Renvoyez telles quelles, s'il vous plaît, les lignes de la liste ci-dessous, depuis celle qui contient « The height and width of the screenshot is (784, 1522). » jusqu'à celle qui contient « Action: click(1343, 109) », ces deux lignes incluses, et rien d'autre.

▬▬▬

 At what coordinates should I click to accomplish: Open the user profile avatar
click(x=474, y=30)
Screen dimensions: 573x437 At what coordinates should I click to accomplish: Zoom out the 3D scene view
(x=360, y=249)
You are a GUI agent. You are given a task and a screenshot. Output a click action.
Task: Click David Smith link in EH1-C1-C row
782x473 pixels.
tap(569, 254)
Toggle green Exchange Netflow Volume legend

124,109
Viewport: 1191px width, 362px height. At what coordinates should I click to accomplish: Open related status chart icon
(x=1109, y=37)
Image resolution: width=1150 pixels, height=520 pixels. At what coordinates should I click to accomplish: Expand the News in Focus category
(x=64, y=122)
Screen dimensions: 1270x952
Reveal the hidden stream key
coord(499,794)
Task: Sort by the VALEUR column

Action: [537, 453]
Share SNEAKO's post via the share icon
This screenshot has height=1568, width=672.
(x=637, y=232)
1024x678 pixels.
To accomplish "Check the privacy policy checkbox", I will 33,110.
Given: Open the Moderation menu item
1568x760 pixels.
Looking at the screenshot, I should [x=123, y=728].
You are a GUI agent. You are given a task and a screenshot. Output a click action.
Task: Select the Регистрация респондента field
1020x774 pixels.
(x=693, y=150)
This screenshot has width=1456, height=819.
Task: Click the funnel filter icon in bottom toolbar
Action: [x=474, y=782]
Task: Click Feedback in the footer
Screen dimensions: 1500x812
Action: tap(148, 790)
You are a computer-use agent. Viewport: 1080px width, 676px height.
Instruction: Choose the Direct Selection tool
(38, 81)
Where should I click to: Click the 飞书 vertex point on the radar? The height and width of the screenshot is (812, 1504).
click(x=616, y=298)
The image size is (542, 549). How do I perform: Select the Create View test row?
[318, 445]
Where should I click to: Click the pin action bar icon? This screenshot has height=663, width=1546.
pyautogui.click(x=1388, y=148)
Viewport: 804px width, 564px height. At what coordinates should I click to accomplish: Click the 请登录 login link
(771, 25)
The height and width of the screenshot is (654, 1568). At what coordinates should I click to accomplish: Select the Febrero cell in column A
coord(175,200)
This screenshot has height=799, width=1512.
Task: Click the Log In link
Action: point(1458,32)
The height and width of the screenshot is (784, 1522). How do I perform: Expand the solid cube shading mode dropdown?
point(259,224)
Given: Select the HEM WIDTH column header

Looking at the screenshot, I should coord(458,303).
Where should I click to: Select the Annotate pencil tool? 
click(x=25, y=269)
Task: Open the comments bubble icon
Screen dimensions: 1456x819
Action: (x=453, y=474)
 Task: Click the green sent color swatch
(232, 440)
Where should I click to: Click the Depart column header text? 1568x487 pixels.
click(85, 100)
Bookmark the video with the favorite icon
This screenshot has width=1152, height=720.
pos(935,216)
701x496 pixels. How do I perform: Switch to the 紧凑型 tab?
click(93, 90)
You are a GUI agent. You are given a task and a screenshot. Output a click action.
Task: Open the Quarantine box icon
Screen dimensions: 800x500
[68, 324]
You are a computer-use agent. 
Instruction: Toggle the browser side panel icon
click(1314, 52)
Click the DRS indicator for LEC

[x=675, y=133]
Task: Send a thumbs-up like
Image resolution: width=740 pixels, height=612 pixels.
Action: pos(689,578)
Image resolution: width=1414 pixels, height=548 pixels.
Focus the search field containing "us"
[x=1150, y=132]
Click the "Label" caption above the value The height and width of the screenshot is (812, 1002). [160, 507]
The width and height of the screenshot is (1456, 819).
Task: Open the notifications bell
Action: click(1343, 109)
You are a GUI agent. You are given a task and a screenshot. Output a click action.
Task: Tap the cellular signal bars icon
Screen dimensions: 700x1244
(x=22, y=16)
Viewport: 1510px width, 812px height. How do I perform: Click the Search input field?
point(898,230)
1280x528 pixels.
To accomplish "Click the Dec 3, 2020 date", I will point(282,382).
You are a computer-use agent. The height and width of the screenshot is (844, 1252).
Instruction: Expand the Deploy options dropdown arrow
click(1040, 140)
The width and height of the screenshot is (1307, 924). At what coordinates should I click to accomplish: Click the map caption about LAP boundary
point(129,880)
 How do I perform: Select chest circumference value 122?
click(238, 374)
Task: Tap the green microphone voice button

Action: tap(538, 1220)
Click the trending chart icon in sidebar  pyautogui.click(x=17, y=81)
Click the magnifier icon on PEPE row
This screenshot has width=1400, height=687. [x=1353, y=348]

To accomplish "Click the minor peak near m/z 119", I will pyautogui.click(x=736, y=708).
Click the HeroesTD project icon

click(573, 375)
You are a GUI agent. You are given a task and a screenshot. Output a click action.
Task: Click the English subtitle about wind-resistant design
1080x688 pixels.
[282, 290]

▬▬▬

Réponse à l'exercice
The height and width of the screenshot is (784, 1522). How do I perform: Expand the solid cube shading mode dropdown?
point(259,224)
Given: Select the HEM WIDTH column header

Looking at the screenshot, I should coord(458,303).
Where should I click to: Select the Annotate pencil tool? 
click(x=25, y=269)
Task: Open the comments bubble icon
Screen dimensions: 1456x819
Action: (x=453, y=474)
 Task: Click the green sent color swatch
(232, 440)
Where should I click to: Click the Depart column header text? 1568x487 pixels.
click(85, 100)
Bookmark the video with the favorite icon
This screenshot has width=1152, height=720.
pos(935,216)
701x496 pixels. How do I perform: Switch to the 紧凑型 tab?
click(93, 90)
You are a GUI agent. You are given a task and a screenshot. Output a click action.
Task: Open the Quarantine box icon
Screen dimensions: 800x500
[68, 324]
You are a computer-use agent. 
Instruction: Toggle the browser side panel icon
click(1314, 52)
Click the DRS indicator for LEC

[x=675, y=133]
Task: Send a thumbs-up like
Image resolution: width=740 pixels, height=612 pixels.
Action: pos(689,578)
Image resolution: width=1414 pixels, height=548 pixels.
Focus the search field containing "us"
[x=1150, y=132]
Click the "Label" caption above the value The height and width of the screenshot is (812, 1002). [160, 507]
The width and height of the screenshot is (1456, 819).
Task: Open the notifications bell
Action: click(1343, 109)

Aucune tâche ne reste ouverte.